My mother was a scatter brain.  Honestly, I don't think any of my siblings or myself can count the times we've been forgotten at ballet or wherever we were.  My aunt would regularly give me a dime to keep in my ballet bag so I'd be able to call her to have her come pick me up (yep, I had the BEST aunt EVER!).  My Mom would be in the middle of something and then totally forget what she was doing.  She'd go to the grocery store and come back without the one thing she needed there . . .

I have to say that I thought she was disabled.  I mean, who could forget THEIR OWN CHILD? Right.  There were only eight of us!  And two or three were pretty much already gone!  And how can you go grocery shopping and forget the dish washing detergent?  It's the REASON you went!  Yep, I was sort of punky and if you know my mom, well, she just listened to me tell her a thing or two and said she was sorry (sometimes she cried) and I thought, Oh, man, Mom, when I grow up, I am going to have my crap together.  You see.

And then, well, she'd smile at me and say, I think I will see . . .

And here we are . . . 25 years later, even younger and with less kids than her, and um, well, let's just say that Phoebe is VERY glad to have her license so she's not depended on us anymore . . . and we won't talk about the rest of them.  I have actually cut down to the kids having only one activity because I can't keep track!  And I only have 4 right now . . .

And don't even get me started on grocery shopping.  How is it that I can't remember milk?  I mean, that's why I went, right, and I need it super badly.  You'd think it would STICK in my brain.  But no, it's gone.  I come home and whatever it is, the ONE thing I had to get, isn't there.  And it happens, to be honestly . . . nope, I can't . . . it's too shameful, but lets just say that it happens A LOT.

And not only do I forget what I'm doing while I'm doing it, I forget big things.  Even though I have a phone attached at my hip with all sorts of alarms and alerts, I still forget important things . . . lunches with friends, appointments, meetings . . . I'm telling you, my mom's HUGE desk top calendar that was FILLED with everything that needed to be done every day of the year, it was actually brilliant.  I might be bringing it back because EVERYONE knew where everyone was all the time and what was happening because all you had to do was walk into the kitchen where it was hanging in all it's glory and see what was going on.  My phone calendar (as you all know) fails me constantly.  That handwritten behemoth calendar never did (well, except when you didn't LOOK AT IT).

Old school.  Maybe I just need to go back to old school style.

Bless my mother's heart.

How on earth did she keep her crap so together?  She had eight kids that she HOMESCHOOLED (loosely--we will talk about that at a later date--but still, she had them HOME), she saved our local library by running all sorts of committees, she was Relief Society President and then Stake Relief Society President, she was President of Connecticut Homeschoolers Association, and helped get a law passed so that homeschoolers could homeschool . . . all while she was raising us kids.

What?

Yes, she did forget us regularly, but at least she had an excuse.  I mean, the one time I REALLY had enough (and this is an example of what a good mama she was that I felt safe enough to do this) after my aunt picked me up from ballet late.  I told my aunt to take me to the junior high where my mom was organizing a Regional Homeschooling Convention (I think the whole east coast was invited) and she was in charge of it.  I marched through those hallways filled with righteous indignation and found her surrounded by her posse of women and I yelled and I mean yelled at her at the top of my lungs that all this crap she was doing meant nothing if she forgot her own daughter at ballet.  Then I spun around and went home (how I got home is fuzzy--I wonder if I walked?) full of rage and hurt.

Hells Bells.  I can still see my mama's face.
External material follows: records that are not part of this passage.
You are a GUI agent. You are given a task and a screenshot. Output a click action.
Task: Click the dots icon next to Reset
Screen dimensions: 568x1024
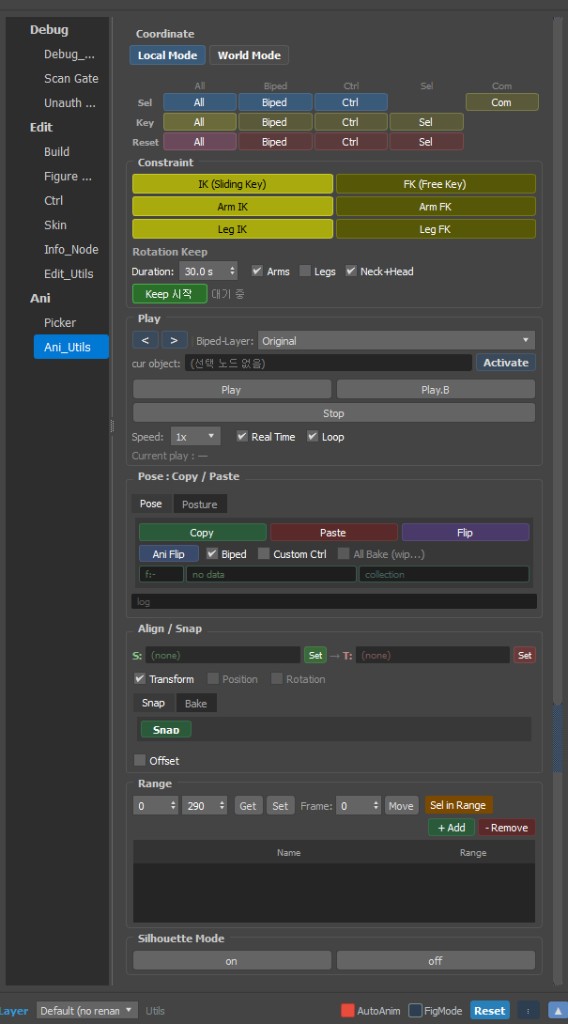click(528, 1010)
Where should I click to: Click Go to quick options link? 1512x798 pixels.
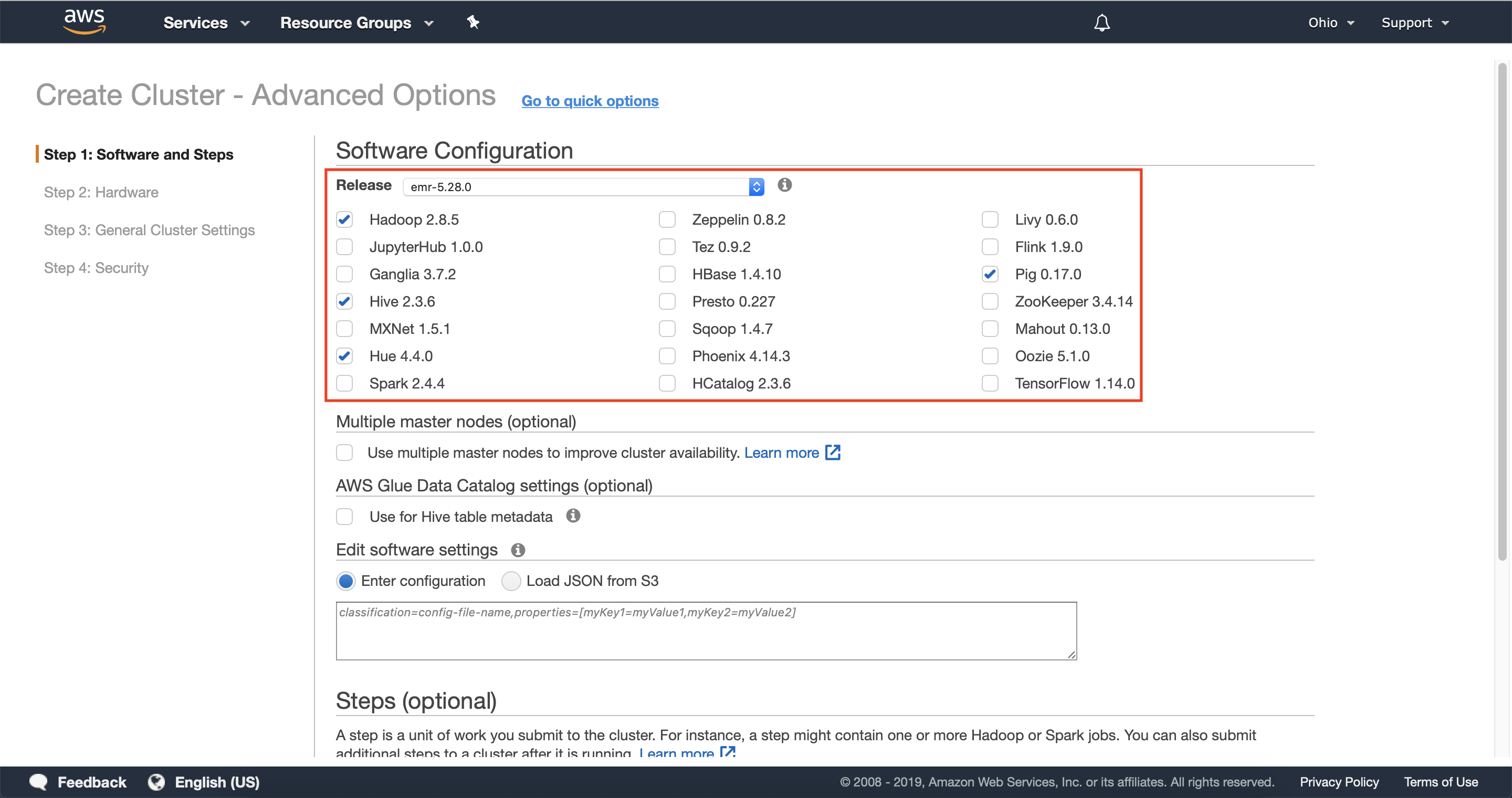coord(590,100)
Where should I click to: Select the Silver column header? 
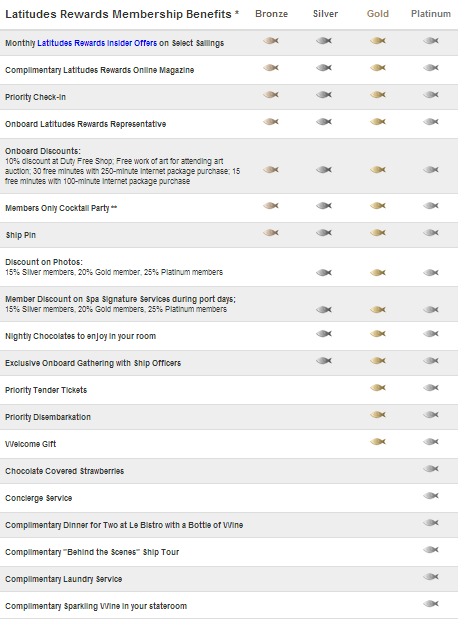point(325,14)
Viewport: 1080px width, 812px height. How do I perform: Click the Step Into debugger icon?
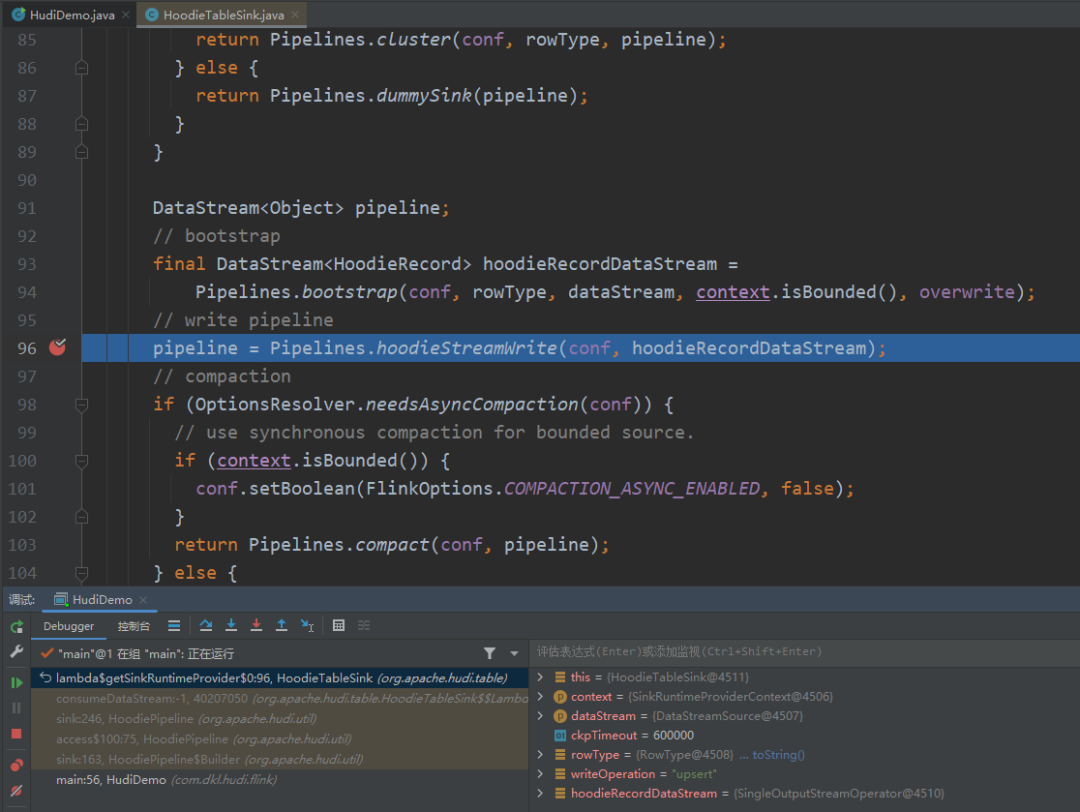[x=231, y=625]
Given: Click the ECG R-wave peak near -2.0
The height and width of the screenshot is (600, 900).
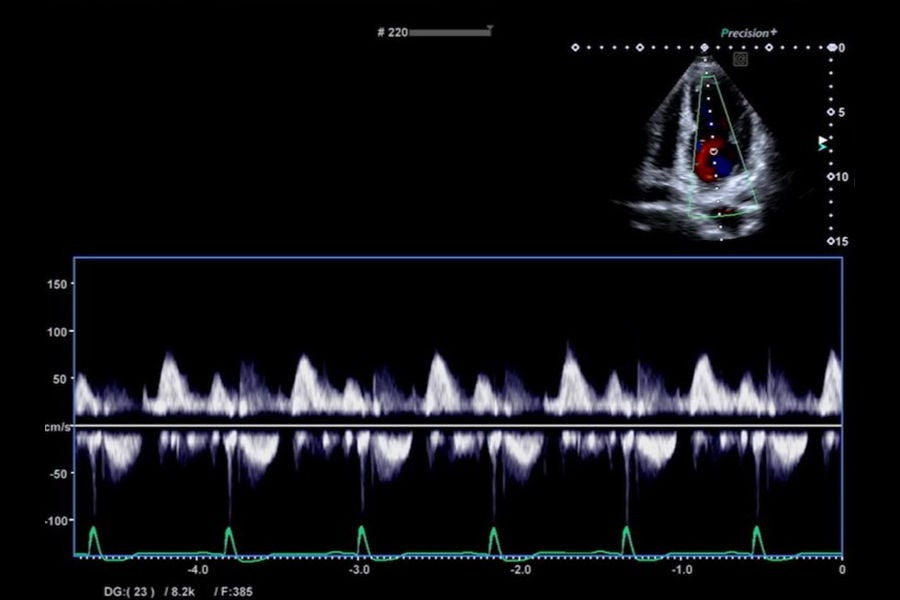Looking at the screenshot, I should (x=494, y=531).
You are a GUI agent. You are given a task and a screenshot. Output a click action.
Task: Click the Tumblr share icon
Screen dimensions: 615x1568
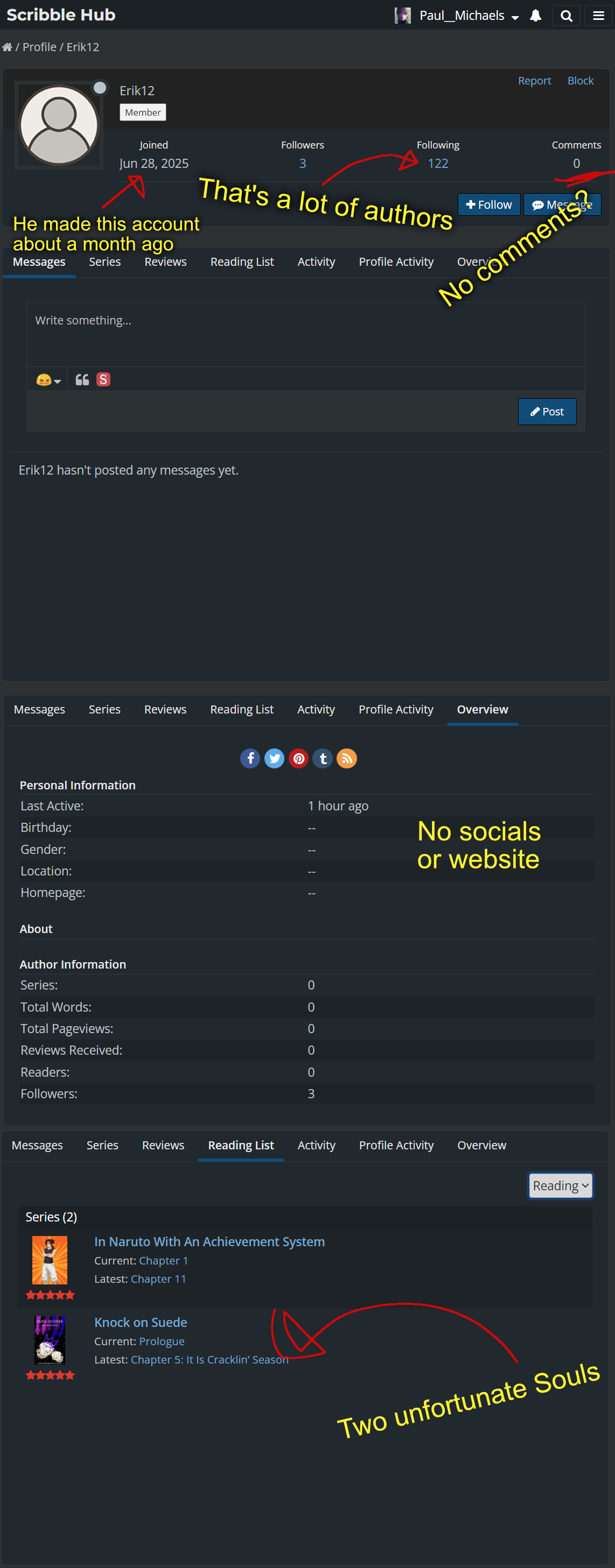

She turned and saw me coming and smiled at me and then when I started yelling, I saw her crumble, right there in front of me.

Oh, Mama, I'm sorry.  I'm so sorry.

Especially now, when I'm like half the woman you were and I make ten times the mistakes.  Oops, I guess I shouldn't have been so hasty, eh, in telling you I'd have my crap together?

Sorry . . . (cringe) I guess I didn't quite understand what it was like . . . and now I do and I'm worse!  I'm so much worse! And I haven't saved anything . . .

Hells bells.  Does life always have to have it's little joke on you?

Well, I'm starting to be wise to this.  Just yesterday I was thinking about something that hurt my feelings when I was younger with my in-laws and I thought, Oh, when my kids get married and grown up, I will NEVER do . . .

Wait!  Hold that thought!  I'm just kidding . . . I'm sure I'll do that and MORE and I'm sorry in advance!  Please, please don't hear that Universe. I'm not thinking here.  I'm only kidding.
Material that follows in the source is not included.